甘い女性の声があおいの部屋に静かに響く。その声は部屋の主のもの。  
「ん、あ!ああぁ!ん、ん、はあん!」  
手の動きは徐々に早くなっていき、最早止められない。  
「あああ!あん!あ!んああ!」  
あおいの夜は久しぶりに長かった  
 
 
あおいは自己嫌悪に陥っていた。  
久しぶりに会った友人を想い一人遊びしてしまった事に。  
朝日がまだ昇りきらない空を見て、またベッドへ吸いこまれる。  
健作が帰るのは今日。これを逃せばいつ会えるか分からない。  
もう自分は子供ではないと勇気付け、あおいはドアを開けた。  
 
 
「おお。あおいちゃんおはよう。」  
 
「うん。おはよう・・・。」  
 
あおいは不自然な笑顔で健作に挨拶を返した。  
健作はそれ以上何も言わずにグラウンドへ向かった。  
今日が最後。分かっていても一歩踏み出せない。  
自分の気持ちを伝えるだけと何度もあおいは自分に言った。  
 
 練習が終わると健作の別れの言葉があった。  
普段と変わらず熱い拍手で見送られる講師。  
普段と違うのは講師があおいの意中の人というだけのこと。  
健作は職員全員に軽く挨拶して、アカデミーの施設を出ていった。  
これで良いのかと思い、あおいは走り出した。  
 
「狩野君!待って!」  
 
門を出ようとする健作はその声に反応して立ち止まった。  
 
「ごめん。最後に言いたい事があって。それで・・・。」  
 
あおいの胸は張り裂けそうなくらい脈打っていた。  
人生で初めての、愛の告白に心は耐え切れなさそうだった。  
不安で、言い様の無い気持ちにおあいは襲われた。  
 
「ボク、今まで人を好きになった事なんてなくて・・・。

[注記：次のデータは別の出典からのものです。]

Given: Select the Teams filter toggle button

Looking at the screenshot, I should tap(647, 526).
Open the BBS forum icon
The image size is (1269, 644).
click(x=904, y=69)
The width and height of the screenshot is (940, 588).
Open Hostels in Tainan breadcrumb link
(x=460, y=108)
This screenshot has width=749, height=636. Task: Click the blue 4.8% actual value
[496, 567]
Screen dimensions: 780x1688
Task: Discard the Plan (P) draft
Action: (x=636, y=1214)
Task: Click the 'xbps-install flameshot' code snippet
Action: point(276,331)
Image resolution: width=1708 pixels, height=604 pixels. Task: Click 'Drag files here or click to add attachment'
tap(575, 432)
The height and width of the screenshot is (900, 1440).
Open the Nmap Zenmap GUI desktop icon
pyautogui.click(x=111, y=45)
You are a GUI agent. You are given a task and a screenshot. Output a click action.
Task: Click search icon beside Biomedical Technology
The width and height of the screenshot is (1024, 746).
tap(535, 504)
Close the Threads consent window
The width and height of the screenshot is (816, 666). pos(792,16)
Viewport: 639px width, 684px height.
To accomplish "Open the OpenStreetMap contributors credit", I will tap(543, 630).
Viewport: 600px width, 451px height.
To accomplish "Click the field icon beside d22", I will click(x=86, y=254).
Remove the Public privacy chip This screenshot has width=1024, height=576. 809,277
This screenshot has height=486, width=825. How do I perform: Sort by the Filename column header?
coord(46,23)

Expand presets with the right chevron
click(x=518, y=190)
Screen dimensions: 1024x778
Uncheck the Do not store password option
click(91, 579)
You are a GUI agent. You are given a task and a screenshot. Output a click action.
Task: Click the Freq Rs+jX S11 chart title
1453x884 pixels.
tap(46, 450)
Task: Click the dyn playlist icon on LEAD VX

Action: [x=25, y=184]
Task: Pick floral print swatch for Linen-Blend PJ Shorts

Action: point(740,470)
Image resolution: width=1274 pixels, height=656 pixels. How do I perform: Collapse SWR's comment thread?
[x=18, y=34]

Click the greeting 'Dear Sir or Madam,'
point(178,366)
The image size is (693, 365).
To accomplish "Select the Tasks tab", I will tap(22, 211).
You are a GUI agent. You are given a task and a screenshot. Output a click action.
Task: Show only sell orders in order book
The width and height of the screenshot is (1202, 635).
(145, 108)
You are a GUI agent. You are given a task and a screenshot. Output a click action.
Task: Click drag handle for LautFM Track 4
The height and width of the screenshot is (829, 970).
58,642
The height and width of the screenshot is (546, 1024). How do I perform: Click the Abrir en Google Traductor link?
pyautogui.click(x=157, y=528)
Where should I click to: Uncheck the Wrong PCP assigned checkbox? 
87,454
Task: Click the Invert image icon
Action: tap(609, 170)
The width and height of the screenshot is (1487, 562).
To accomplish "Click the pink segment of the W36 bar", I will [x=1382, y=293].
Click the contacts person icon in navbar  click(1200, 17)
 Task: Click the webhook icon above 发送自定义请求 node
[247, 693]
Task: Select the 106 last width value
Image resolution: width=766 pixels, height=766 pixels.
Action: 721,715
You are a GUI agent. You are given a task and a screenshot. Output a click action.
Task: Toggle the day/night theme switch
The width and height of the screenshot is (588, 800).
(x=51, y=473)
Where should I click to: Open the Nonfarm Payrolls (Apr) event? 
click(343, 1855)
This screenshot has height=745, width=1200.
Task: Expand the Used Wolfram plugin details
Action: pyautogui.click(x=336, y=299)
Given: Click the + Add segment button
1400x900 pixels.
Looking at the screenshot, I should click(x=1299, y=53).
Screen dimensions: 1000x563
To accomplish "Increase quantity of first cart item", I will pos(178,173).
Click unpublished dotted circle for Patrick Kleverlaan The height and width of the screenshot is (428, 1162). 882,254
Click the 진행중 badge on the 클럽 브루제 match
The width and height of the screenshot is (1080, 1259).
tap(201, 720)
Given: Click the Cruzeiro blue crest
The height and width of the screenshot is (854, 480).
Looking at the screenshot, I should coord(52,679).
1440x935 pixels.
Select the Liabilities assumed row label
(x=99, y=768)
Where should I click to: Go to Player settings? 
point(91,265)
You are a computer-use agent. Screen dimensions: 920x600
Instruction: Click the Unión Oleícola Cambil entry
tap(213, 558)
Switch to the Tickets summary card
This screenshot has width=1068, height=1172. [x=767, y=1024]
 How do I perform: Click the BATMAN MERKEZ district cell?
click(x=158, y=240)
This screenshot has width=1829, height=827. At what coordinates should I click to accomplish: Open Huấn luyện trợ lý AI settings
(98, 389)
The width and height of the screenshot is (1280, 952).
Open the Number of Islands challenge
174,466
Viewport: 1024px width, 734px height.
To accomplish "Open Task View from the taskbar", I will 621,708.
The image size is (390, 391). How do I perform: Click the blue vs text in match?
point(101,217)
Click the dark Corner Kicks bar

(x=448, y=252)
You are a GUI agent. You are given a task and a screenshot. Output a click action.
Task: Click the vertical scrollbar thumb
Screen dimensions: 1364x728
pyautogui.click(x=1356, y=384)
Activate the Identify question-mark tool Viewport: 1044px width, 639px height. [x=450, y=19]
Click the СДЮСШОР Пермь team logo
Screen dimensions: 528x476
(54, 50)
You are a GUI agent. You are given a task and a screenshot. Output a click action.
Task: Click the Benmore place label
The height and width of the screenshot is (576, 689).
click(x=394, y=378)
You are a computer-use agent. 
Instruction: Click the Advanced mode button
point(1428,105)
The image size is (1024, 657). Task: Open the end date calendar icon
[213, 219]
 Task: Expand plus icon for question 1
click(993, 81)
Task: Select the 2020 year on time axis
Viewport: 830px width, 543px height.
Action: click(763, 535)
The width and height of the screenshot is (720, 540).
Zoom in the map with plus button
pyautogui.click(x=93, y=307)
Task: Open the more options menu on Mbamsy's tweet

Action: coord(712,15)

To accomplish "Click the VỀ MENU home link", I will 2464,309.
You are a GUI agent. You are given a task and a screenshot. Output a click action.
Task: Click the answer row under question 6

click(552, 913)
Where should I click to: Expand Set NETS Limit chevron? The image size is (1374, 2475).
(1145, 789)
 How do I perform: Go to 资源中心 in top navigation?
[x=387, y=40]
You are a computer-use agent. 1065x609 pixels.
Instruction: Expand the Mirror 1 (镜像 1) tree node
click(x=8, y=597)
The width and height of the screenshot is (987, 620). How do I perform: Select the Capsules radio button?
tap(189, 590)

ただ野球ができるだけで  
 満足だった。」  
 
あおいは気持ちを精一杯言葉に変えて、伝えた。  
 
「でもそのうち心の中に狩野君が入ってきて、狩野君でいっぱいになって。」  
 
あおいの目には涙が溜まり、溢れ出しそうだった。  
そして、無い勇気を振り絞り、想いを伝えた。  
 
「ボクは・・・狩野君が好き!何よりも狩野君が好きなの!」  
 
抑えきれなくなり、あおいは目に溜めたそれを頬に流した。  
健作はそれを真剣に、一言も漏らさず聞いた。  
 
「俺もあおいちゃんがずっと好きだった!でも俺臆病者だから言えなかったん  
だ!」  
 
「狩野君、大好き!」  
 
あおいは健作に飛びこんで、健作はあおいを力強く抱き締めた。  
空は欠けたところのない月と、無数の星が光っていた。